I was looking for something else earlier today, when I happened to notice the ruling by the DEC's Chief Administrative Law Judge — dated and posted June 13, 2011, pretty short and sweet, and readable online here.
The dispute ostensibly concerns the Sheckells 1 well — off Irish Hollow Road, Town of Cherry Valley, Otsego County, NY — which was originally bottomed out in Utica shale by Covalent Energy in September 2007, back prior to the time period when Marcellus shale mania exploded across upstate.
Successor Gastem, in September 2010, won DEC permission to hydraulically fracture the shalebed with less than 80,000 gallons of fluid, which qualifies as a low-volume "stimulation" that's already blessed under existing regulations and environmental studies. (Contrary to widespread public confusion on this point, only high-volume hydraulic fracturing remains frozen under both versions of New York's famous shale gas moratorium.)
For one reason or another, however, the frack on the Sheckells hasn't yet actually occurred — although Gastem's home page does link to a press release touting a similar completion given to a vertical Marcellus shale well, the Ross 1, in the Town of Maryland, further south in the same county, around December 2010.
In May 2011, the Advocates put together a challenge against the Sheckells 1 on procedural grounds. All I know about the so-called Advocates — and all I need to know — is that they originally formed in 2002 in order to (soon-thereafter-successfully) kill a $50 million wind power project proposed in the neighborhood — which, to me, represents instant loss of any possible credibility as a bonafide environmental organization.
The original 18-page letter of complaint, written by lawyer Peter Henner from Clarksville, NY, is dated May 4, 2011, and is online with Google Documents here.
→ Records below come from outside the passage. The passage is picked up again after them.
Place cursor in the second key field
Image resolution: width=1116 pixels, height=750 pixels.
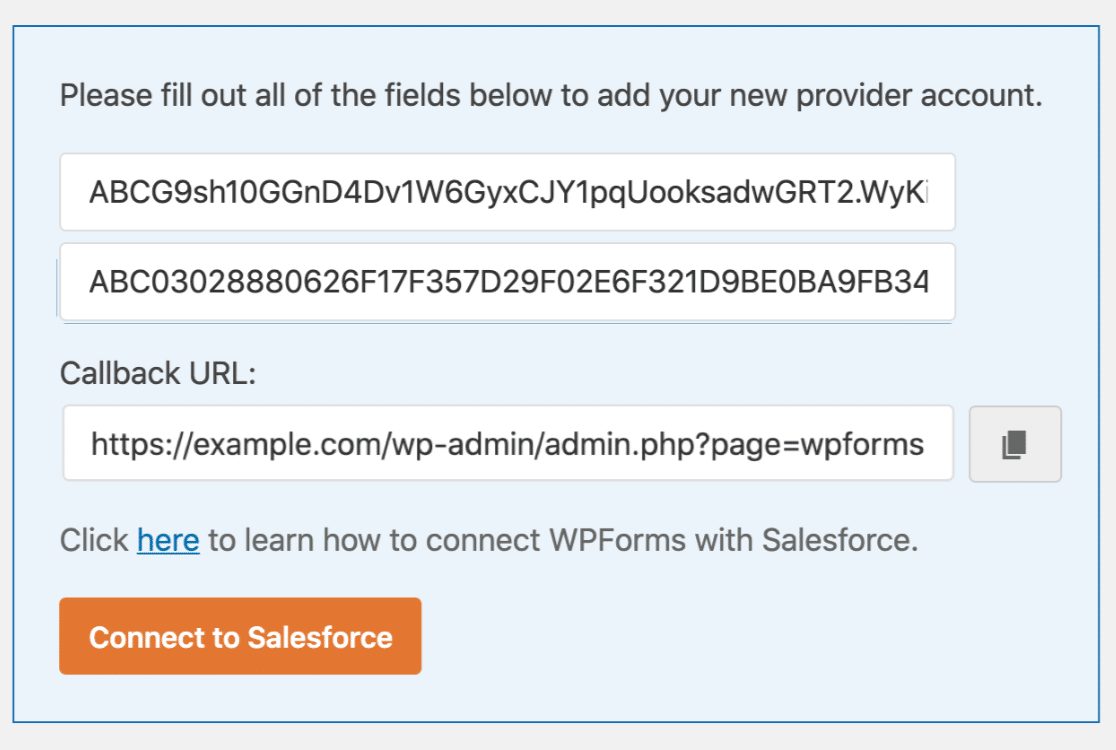coord(507,282)
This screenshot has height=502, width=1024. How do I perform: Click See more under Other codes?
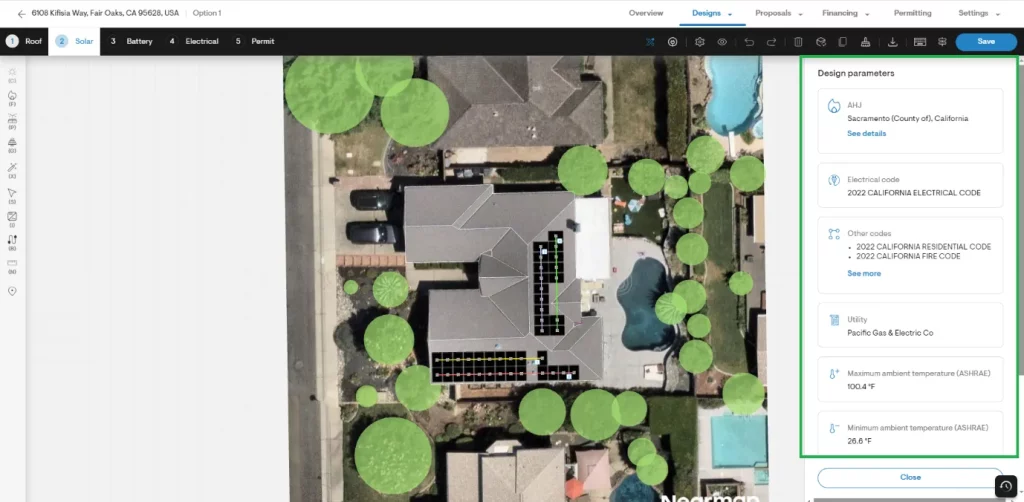tap(864, 274)
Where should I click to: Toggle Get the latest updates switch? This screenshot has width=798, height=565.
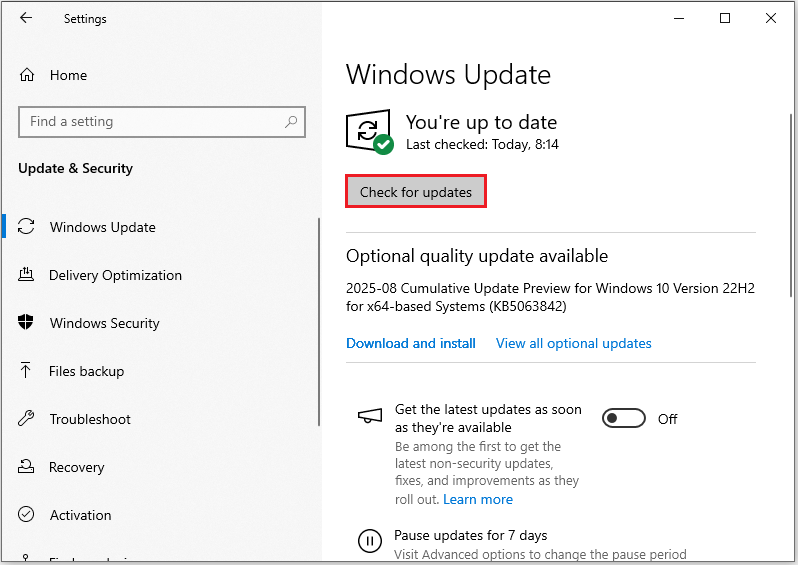[624, 419]
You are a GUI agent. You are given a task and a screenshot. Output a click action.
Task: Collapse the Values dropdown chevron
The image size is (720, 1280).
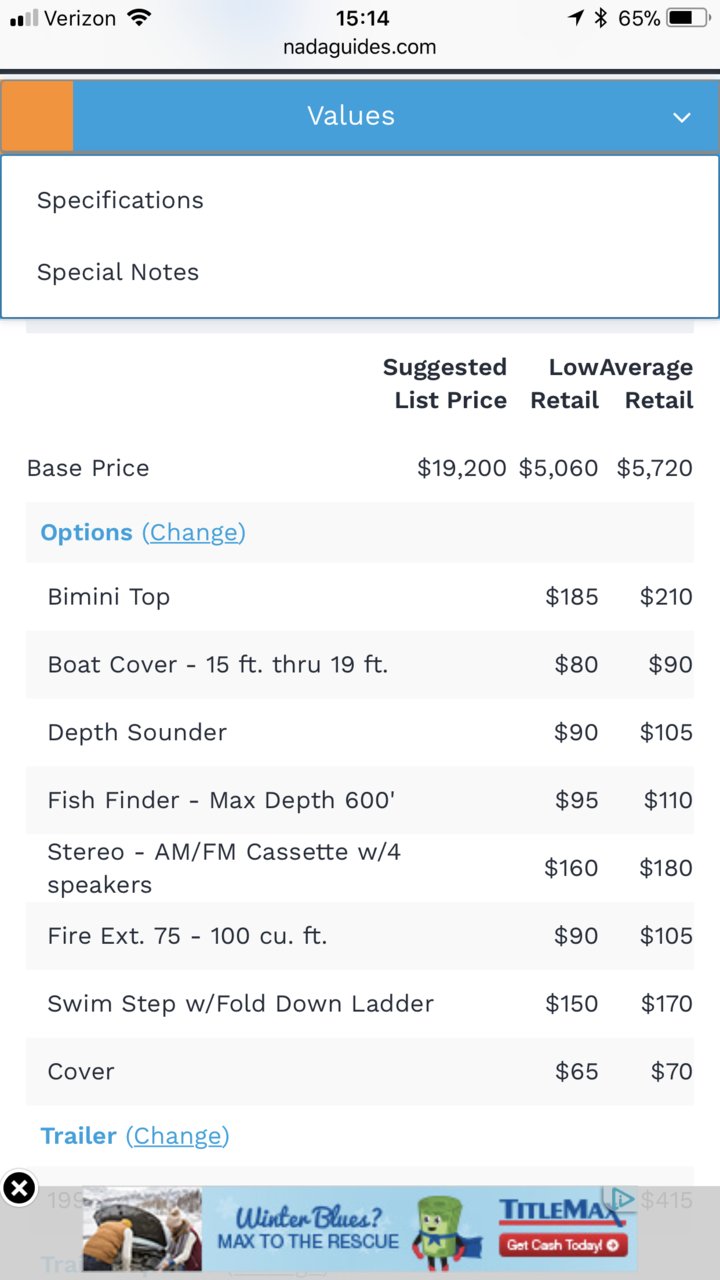[682, 117]
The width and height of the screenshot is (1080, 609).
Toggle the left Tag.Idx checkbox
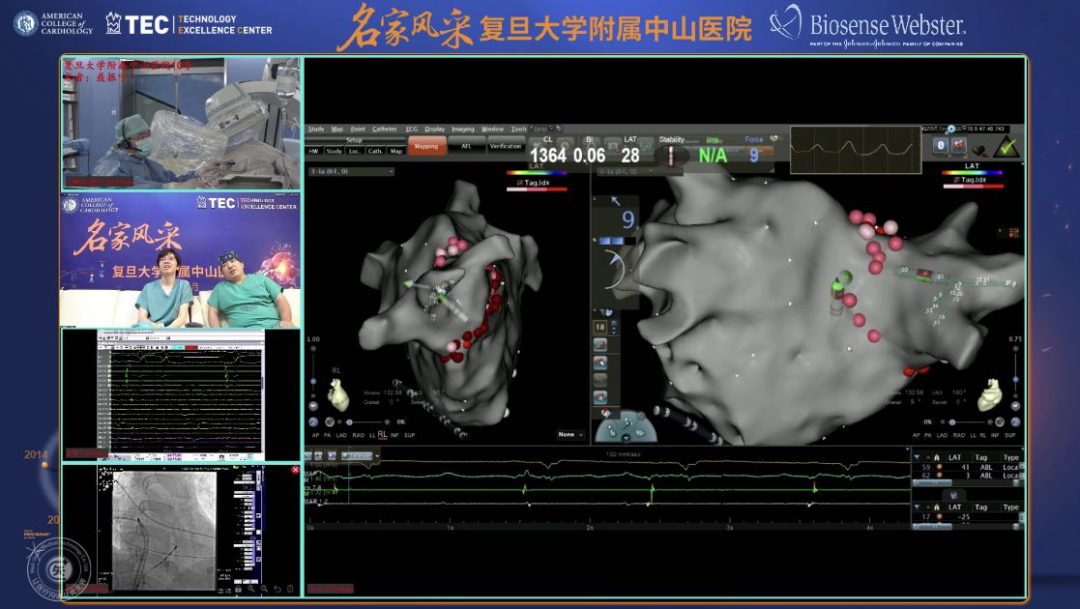521,182
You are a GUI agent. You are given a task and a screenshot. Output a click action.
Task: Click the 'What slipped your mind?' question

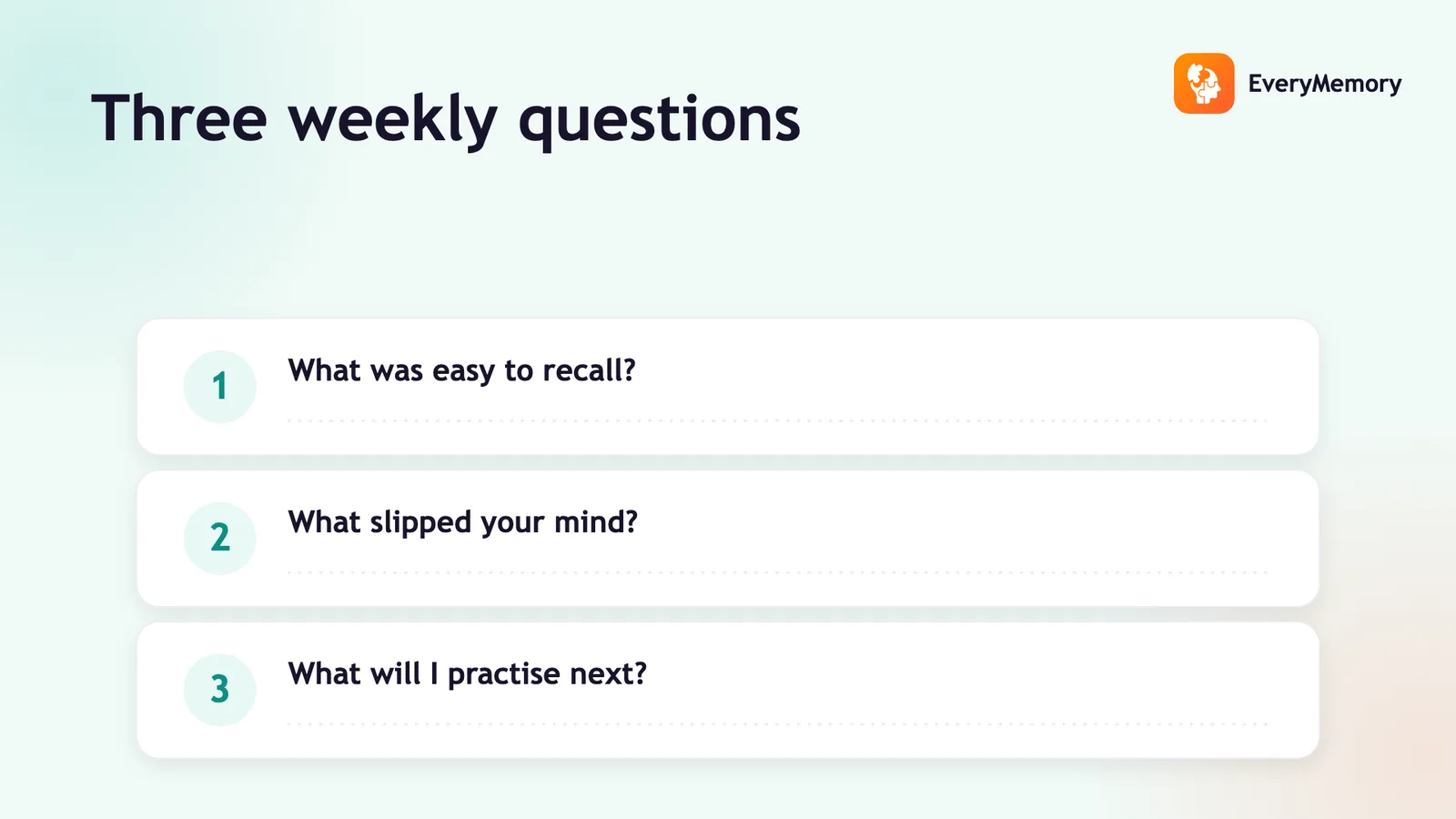tap(462, 522)
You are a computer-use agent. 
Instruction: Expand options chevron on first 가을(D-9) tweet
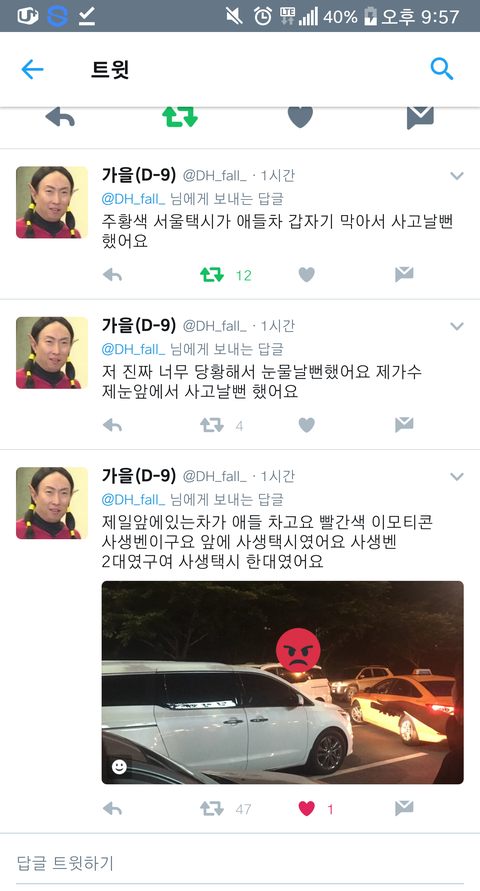(x=457, y=176)
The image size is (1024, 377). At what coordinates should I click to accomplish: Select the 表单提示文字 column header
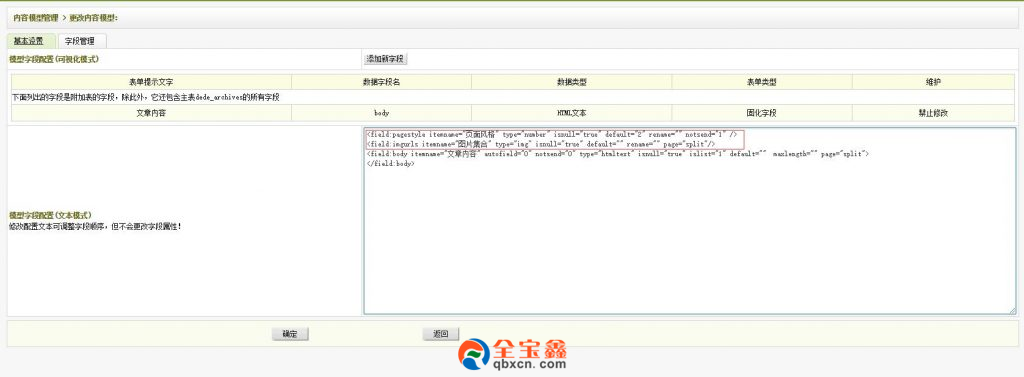point(151,82)
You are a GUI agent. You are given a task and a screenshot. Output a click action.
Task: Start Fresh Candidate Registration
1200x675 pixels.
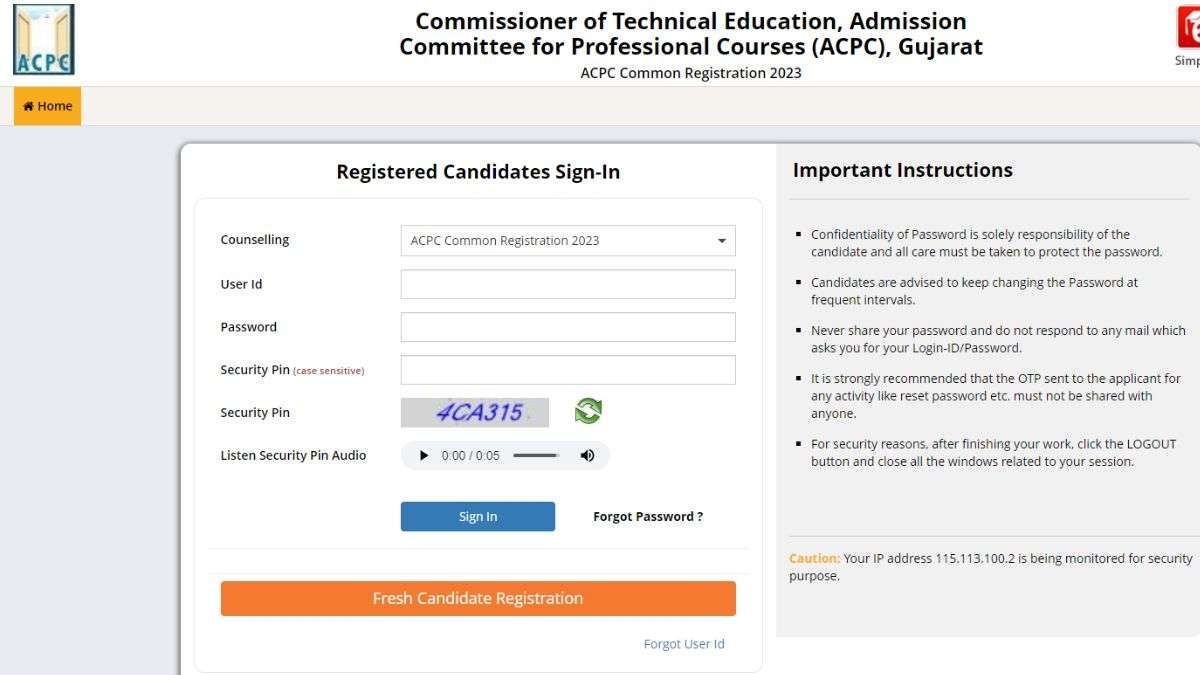[478, 598]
What the maneuver tried to do, in a nutshell, was to force the DEC to shelve the Sheckells job (and conceivably any similar completions statewide) under the same yellowing stack of indefinite delay now aging to Year 3 — and preventing the horizontal shale gas revolution from getting started in New York. The effort didn't work, but you'd need to a lawyer to explain where their arguments went wrong.
A couple real-world observations, though:
Notice that the NIMBY group didn't have any trouble whatsoever winning mainstream press coverage immediately after filing their complaint (appearing in the Albany Times-Union on May 6, and in the Oneonta Daily Star on May 10). But — after they lost — where is the media? Apparently neither of these outlets know how to follow up without prompting — and mum's the word from the Advocates, obviously.
Notice, also, how many dollars and hours and days the opposition must have put into researching just this one well, and just this one case. Their complaint letter appears to reference every communication running forward or back between Gastem (or predecessor Covalent) and the DEC, since the original permit application in 2007. Clearly, these folks have much deeper pockets, and much more time on their hands, than is popularly imagined.
[Update 1: Tom Grace of the Oneonta paper did ultimately get a move on and let the public know about this quiet setback for drilling opponents, as can be seen here in his July 1, 2011 story. But I still haven't heard boo out of Brian Nearing at the Albany paper — even though he was Johnny-On-The-Spot when the NIMBY PR first hit the fan. I emailed him. I emailed both these guys. What gives? That's what I want to know. Have the rules of journalism changed? To me — if it's news that the activists filed, then it's news that their case later fizzled.]